L’affaire opposant l’ancien directeur général à son employeur soulève deux questions juridiques majeures : l’admissibilité de certaines preuves et la qualification d’un licenciement verbal.

Le salarié, pour contester cette décision, faisait valoir que le licenciement avait déjà été décidé avant même le déroulement de la procédure en raison de plusieurs emails échangés entre l’employeur et le responsable des ressources humaines, demandant à ce dernier de préparer une promesse d’embauche destinée à recruter un futur directeur général.

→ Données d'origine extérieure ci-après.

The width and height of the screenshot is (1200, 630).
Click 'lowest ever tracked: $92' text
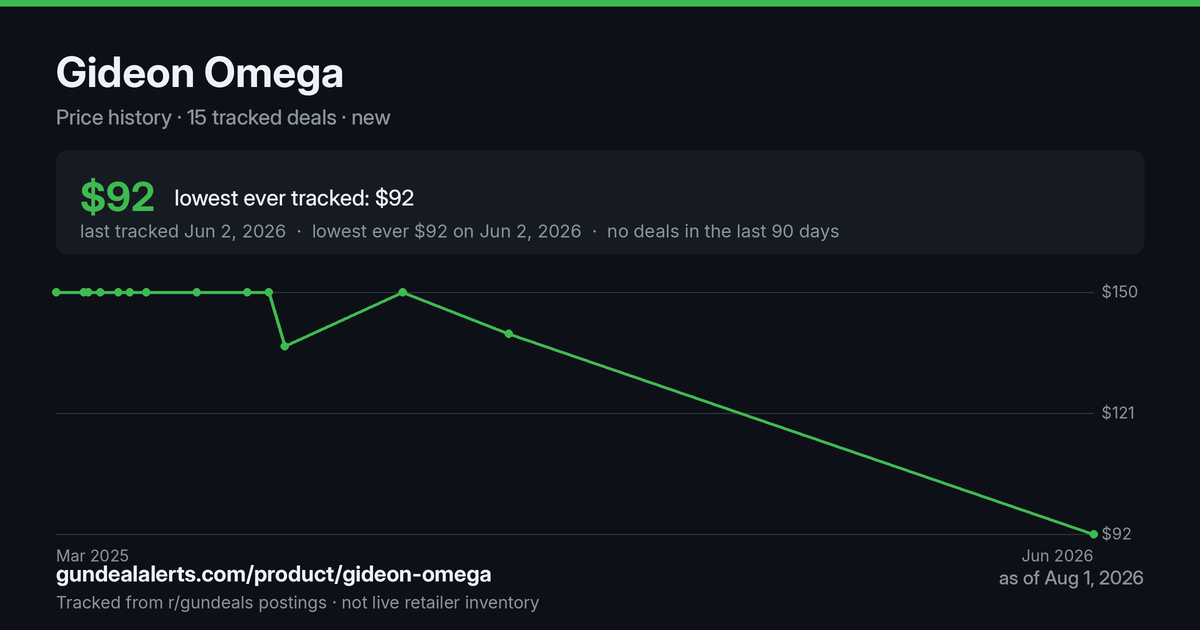click(x=294, y=198)

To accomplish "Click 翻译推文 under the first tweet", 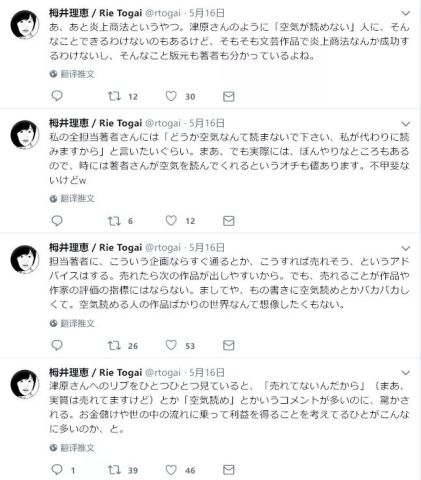I will click(77, 74).
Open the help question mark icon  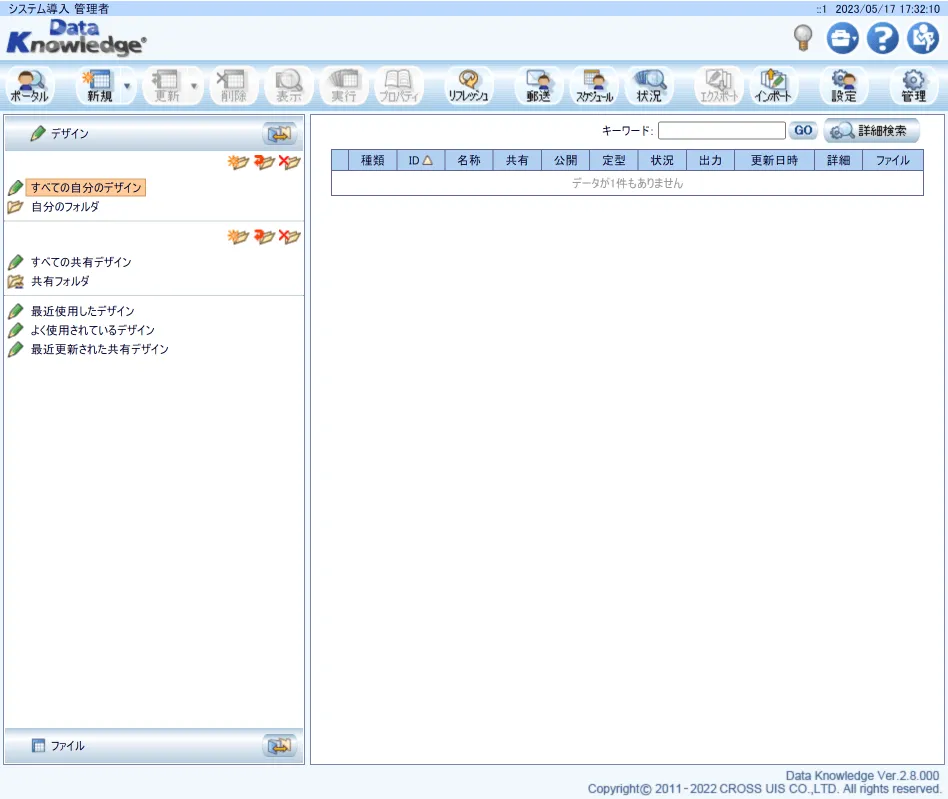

La cour d’appel avait considéré qu’en raison de cet échange de mails, la décision de licenciement avait déjà été prise, ce qui constituait un licenciement verbal, justifiant l’octroi de dommages et intérêts pour licenciement sans cause réelle et sérieuse.

La Cour de cassation, dans le cadre du pourvoi dont elle était saisie, avait donc à trancher d’une part, l’utilisation par le salarié des échanges de mails entre l’employeur et la RRH et, d’autre part, si en procédant de la sorte (préparation d’une lettre d’embauche en vue du recrutement d’un directeur général), l’employeur avait procédé à un « licenciement verbal ».

1. Sur les échanges de mails

L’employeur, pour tenter de faire écarter ces preuves, faisait valoir au motif qu’il s’agissant de correspondances privées obtenues de manière frauduleuse.
Pour la Cour de cassation qui rejette l’argument de l’employeur, relève que les courriels étaient échangés sur la boîte professionnelle de la RRH et ne revêtaient en aucun cas le caractère d’une correspondance personnelle et privée, mais exclusivement professionnelle, et qu’il n’était pas démontré le piratage de la messagerie professionnelle de la société, puisque le directeur général en poste avait un libre accès aux boîtes professionnelles de la société.

2. Sur le licenciement verbal

L’autre point clé du dossier concerne la nature du licenciement. Selon la cour d’appel, les courriels prouvaient que l’entreprise avait pris une décision irrévocable avant même la convocation du salarié à son entretien préalable. Elle conclut donc à un licenciement verbal, ce qui le rendrait irrégulier.
Mais la Cour de cassation ne suit pas cette analyse. Elle rappelle qu’un licenciement ne peut être reconnu que si la volonté de l’employeur, titulaire du pouvoir de licencier (Cass. Soc. 6 décembre 2023 n° 22-20.414) a été exprimée au salarié de façon irrévocable (Cass. Soc. 23 juin 1998, 96-41.688) et, pour la première fois, rendue publique. Or, ici, la décision restait interne et n’avait pas encore été officialisée.
Rappelons que la Cour de cassation avait, à la différence, considéré que d’appeler un salarié pour l’informer de son licenciement avant l’envoi de la lettre, constituait un licenciement verbal prohibé (Cass. soc. 03/04/2024, n°23-10.931).

3. Ce qu’il faut retenir :

• Des e-mails professionnels peuvent être utilisés comme preuve, sauf s’ils ont été obtenus de manière frauduleuse.
• Un licenciement verbal suppose une volonté claire et exprimée de l’employeur auprès du salarié ou du public.
• Le simple fait de préparer un remplacement ne suffit pas à caractériser un licenciement.